Agro-ecology, which can be defined as the science of natural resource management for the benefit of the poorest people facing an unfavorable environment, is a discipline that should be developed and popularized to achieve this objective in the DRC (Altieri, 1996).

Study strengths and weaknesses

The present research has inventoried a good number of value-added medicinal plants and associated traditional knowledge necessary for the effective implementation of the Nagoya Protocol on access and benefit sharing in Democratic Republic of the Congo. It should be noted, however, that the inventory of these plant genetic resources concerns only a tiny part of the national territory.

CONCLUSION

The purpose of this study was to make an ethnobotanical inventory of medicinal plants used in Congolese pharmacopeia. The results obtained in this study showed that herbal remedies are widely used in Kasangulu Territory.

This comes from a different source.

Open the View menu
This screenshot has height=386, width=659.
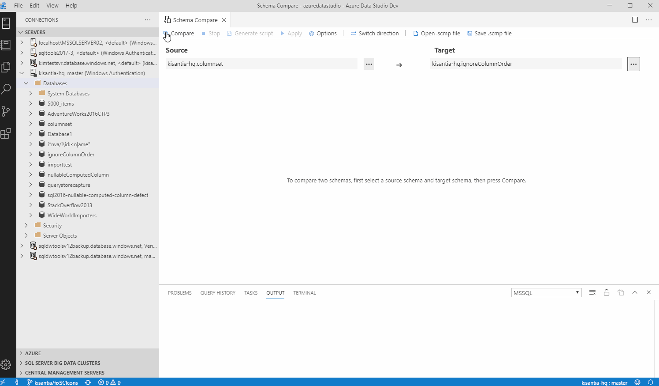(x=52, y=5)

We found that married and single people have shared medical knowledge, with a slight predominance of married people; infertility is the most cited disease, dominance among people with high school education. However, the analysis of the recipes has allowed us to show that the leaf is the most commonly used organ and an infusion is the most common method of preparation in traditional medicine. In addition, the analysis of the ecological spectrum showed the predominance of phanerophytes while the chronological spectrum shows the predominance of pantropical species. This study of the medicinal plants used in Kasangulu constitutes a reservoir of information that contributes to knowledge to protect the medicinal flora and safeguard local popular know-how.